The project was exciting. I was a sixty-seven year old grandmother and had set myself the challenge of going to America, learning to dive and be awarded my PADI diving certificate in three days. Then I would be equipped to dive anywhere in the world and, in particular, the Caymans where my good friend Merlin and I had a diving trip booked for the following week.

Lana, who runs Diving Divas in the USA, was my personal Dive Master and, following a couple of hours in a North Carolina swimming pool, where I learned how the gear worked, we began serious training in a nearby flooded quarry, Fantasy Lake. This submerged ‘theme park’ is an insight into the American passion for unusual weekend adventures. Amongst the sunken ephemera are a bus, a Cadillac and a small plane. On the shore a huge stone angel loomed over the lake in ominous, dignified silence. Slightly unnerving for the virgin diver.

Day One went well. The first challenge was to descend and sit on a small wooden platform forty-five feet down at the bottom of the quarry. There I had to flood my mask, remove it, put it on again and blow out all the water. Lana stayed close offering encouraging sign language. The next challenge was discovering how to remove my buoyancy jacket and tank, like an underwater Houdini. Lana continued to re-assure with eye and hand gestures. Once safely strapped back into the jacket the next task was to remove the regulator from my mouth (with the air supply!), throw it away and then grope behind my shoulder, find the hosepipe the regulator was attached to, put it back in my mouth and breathe again. Phew! And, Lana was still hovering alongside.

So, on Day Two, losing Lana forty-five feet down in the murky waters was unexpected and a bit of a shock.

My final test was to swim 100 feet along a marked out lane counting my leg kicks so that I knew how far I had travelled. I took off like a proverbial bat out of hell and, propelled by new turbo fins, I left Lana far behind in the murky waters.
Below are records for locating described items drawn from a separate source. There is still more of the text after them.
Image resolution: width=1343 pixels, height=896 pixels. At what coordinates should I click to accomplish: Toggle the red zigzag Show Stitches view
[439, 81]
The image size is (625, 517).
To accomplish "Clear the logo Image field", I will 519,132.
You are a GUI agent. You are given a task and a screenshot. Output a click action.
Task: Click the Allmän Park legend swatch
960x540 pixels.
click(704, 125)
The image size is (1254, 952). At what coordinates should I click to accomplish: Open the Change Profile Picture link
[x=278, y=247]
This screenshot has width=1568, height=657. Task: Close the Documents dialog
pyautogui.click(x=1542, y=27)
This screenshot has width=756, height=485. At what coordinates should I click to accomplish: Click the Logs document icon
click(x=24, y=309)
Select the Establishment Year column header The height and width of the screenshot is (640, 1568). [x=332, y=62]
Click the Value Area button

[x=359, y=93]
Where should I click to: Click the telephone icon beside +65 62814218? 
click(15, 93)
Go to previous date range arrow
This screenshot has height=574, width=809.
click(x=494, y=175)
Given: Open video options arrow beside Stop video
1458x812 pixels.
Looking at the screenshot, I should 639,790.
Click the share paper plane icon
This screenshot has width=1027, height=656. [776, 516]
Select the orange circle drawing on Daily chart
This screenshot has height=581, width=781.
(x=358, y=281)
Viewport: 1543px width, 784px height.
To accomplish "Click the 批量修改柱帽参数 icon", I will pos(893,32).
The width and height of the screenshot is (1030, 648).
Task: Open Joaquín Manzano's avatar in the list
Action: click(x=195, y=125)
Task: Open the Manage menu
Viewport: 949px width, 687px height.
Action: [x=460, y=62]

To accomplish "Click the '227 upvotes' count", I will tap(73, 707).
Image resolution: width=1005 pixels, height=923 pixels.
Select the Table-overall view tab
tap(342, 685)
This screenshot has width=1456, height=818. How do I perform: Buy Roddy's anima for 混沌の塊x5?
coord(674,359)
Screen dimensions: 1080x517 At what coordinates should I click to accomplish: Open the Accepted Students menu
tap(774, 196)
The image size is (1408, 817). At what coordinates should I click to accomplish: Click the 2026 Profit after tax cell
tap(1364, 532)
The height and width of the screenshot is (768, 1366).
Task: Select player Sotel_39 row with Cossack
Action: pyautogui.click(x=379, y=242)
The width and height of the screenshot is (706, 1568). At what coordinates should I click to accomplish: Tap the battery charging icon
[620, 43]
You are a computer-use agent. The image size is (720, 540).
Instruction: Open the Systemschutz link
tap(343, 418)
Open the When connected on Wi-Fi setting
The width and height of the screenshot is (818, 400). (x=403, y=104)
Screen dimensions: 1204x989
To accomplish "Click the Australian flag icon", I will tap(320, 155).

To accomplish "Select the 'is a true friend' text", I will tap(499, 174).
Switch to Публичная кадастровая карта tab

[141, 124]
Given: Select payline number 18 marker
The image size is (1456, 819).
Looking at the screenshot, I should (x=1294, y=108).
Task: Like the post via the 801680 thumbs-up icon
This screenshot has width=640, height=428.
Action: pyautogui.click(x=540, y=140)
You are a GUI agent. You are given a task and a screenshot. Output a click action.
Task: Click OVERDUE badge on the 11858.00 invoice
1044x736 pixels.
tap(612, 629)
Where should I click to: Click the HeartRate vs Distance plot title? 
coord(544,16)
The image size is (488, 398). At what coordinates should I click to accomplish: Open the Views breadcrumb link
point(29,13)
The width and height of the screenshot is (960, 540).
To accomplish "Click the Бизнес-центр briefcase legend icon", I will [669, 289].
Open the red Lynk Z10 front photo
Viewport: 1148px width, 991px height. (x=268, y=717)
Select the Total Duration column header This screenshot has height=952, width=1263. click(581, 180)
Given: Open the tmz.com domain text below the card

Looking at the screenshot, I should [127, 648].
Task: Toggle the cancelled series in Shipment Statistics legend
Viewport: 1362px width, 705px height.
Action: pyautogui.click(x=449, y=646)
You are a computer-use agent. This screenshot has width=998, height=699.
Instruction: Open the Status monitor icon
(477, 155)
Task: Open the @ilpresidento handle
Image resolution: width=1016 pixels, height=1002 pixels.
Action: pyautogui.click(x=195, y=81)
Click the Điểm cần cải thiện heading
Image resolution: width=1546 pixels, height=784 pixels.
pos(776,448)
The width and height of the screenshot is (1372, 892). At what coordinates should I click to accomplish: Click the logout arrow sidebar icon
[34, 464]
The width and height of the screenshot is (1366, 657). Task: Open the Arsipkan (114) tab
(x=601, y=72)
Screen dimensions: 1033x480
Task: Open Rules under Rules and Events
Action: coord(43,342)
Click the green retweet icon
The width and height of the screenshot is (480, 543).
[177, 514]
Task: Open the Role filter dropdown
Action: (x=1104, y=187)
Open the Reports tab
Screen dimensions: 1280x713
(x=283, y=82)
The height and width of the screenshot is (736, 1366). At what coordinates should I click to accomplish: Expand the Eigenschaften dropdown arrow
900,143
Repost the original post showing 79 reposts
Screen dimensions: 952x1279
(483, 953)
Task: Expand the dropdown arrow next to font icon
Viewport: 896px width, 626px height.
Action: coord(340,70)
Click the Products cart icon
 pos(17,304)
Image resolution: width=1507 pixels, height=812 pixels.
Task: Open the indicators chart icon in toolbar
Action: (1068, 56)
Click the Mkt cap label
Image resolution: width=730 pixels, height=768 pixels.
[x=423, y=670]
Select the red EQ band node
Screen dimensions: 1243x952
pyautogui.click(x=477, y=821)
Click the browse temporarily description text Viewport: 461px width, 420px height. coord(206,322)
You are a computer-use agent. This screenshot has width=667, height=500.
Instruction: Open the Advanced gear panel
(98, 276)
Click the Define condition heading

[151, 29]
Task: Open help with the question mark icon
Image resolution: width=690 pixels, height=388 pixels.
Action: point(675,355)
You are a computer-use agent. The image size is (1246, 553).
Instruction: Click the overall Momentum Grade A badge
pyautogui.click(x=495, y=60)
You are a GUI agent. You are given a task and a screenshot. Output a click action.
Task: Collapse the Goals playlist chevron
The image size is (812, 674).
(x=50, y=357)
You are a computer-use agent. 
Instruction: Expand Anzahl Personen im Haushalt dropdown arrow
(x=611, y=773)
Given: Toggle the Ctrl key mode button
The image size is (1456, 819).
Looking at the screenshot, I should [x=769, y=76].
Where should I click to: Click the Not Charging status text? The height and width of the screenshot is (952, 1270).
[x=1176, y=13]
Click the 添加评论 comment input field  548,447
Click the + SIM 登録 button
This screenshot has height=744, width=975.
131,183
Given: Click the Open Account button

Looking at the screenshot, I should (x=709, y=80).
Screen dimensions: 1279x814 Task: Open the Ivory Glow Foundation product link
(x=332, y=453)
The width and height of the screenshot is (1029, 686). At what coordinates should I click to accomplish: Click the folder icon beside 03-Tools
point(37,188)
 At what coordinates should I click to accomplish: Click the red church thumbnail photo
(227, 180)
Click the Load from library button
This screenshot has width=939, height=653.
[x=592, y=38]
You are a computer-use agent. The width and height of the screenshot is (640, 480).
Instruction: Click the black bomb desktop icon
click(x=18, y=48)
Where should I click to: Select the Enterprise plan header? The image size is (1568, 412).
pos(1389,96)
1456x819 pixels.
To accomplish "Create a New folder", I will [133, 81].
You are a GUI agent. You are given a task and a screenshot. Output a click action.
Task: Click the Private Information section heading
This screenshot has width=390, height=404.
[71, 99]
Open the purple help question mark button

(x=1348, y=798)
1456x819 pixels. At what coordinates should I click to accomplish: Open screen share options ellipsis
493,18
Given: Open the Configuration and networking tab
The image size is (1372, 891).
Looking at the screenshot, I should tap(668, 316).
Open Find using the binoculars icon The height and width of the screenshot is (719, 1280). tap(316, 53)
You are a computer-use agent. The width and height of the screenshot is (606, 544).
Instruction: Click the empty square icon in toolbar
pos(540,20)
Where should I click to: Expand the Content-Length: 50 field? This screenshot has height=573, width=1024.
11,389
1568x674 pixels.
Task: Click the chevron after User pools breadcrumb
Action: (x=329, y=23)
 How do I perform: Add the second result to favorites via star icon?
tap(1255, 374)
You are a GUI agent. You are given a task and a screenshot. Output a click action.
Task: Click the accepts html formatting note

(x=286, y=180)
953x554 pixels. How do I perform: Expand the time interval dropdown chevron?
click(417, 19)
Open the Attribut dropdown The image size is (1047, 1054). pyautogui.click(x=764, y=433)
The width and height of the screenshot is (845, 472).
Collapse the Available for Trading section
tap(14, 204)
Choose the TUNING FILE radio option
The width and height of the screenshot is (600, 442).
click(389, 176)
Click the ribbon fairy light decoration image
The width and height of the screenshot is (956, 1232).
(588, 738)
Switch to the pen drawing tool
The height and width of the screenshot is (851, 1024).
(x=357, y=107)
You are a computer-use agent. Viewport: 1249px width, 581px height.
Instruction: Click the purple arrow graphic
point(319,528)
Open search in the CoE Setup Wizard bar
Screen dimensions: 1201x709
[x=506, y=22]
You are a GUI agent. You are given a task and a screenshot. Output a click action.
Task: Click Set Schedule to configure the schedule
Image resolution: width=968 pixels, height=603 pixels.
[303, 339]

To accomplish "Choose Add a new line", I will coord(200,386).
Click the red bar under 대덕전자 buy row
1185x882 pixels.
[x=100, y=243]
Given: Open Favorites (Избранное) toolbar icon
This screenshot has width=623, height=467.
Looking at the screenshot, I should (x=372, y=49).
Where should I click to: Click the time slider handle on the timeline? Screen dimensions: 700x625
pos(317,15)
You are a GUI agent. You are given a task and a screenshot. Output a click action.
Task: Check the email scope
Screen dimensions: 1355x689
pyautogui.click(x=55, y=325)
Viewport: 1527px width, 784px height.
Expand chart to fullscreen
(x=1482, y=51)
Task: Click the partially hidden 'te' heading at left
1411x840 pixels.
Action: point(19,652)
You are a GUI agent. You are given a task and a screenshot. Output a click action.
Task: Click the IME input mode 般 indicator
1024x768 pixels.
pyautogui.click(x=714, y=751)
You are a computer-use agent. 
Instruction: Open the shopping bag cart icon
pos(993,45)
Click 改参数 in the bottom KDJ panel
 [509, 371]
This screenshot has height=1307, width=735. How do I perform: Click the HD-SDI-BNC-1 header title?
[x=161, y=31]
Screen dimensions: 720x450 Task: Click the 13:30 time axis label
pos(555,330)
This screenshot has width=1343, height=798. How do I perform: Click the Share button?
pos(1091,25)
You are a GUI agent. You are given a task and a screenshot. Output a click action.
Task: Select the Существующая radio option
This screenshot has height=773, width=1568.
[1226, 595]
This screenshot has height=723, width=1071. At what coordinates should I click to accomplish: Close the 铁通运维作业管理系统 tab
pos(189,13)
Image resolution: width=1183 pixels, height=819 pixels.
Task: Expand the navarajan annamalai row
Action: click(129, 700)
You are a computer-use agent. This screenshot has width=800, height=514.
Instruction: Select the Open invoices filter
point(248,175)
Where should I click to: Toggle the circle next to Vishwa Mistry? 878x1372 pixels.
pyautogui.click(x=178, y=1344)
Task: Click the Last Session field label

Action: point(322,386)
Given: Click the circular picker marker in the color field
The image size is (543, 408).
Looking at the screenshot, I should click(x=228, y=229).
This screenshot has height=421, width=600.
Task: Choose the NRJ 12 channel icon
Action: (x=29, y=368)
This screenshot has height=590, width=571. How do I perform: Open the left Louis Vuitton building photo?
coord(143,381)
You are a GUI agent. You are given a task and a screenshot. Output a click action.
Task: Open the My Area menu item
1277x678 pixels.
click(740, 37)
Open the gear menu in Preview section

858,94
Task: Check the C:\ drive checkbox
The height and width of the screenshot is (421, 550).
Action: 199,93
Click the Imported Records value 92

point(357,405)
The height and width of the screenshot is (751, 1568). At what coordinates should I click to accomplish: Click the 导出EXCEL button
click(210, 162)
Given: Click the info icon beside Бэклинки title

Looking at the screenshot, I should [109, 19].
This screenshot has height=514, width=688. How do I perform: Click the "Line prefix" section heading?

I sped the hundred feet there and a hundred feet back in record time and was very surprised to find no sign of her. (Later I discovered she had lost all sight of me as I kicked up the mud on the bottom) I hovered, lost and slightly disorientated, and came to rest on the wooden platform where I sat, cross-legged breathing heavily through my life support system. Visibility was less than three feet. A couple of mystified fish came to investigate, swam slowly round and vanished. I thought of the angel above and decided this was not a memorial to a drowned diver but an angel looking after me. The novelty of being on holiday alone at the bottom of a gloomy lake was wearing off quickly and all I desperately wanted was to surface and breathe fresh air.

PADI rules are clear – if you lose your ‘buddy’ underwater you remain where you are for a minute before ascending. I sat motionless in the gloom, watching and waiting as the second hand on my watch crept slowly round. The long, lonely minute was finally up and I surfaced, (remembering my ‘safety stop at fifteen feet ) to find Lana on the surface frantically looking for my bubbles.

I was given full marks for decisive and correct action. I had earned my PADI diving certificate! I staggered out of the lake and flashed the angel a smile. In twenty–four hours I’d be diving in the clear blue Caribbean Sea.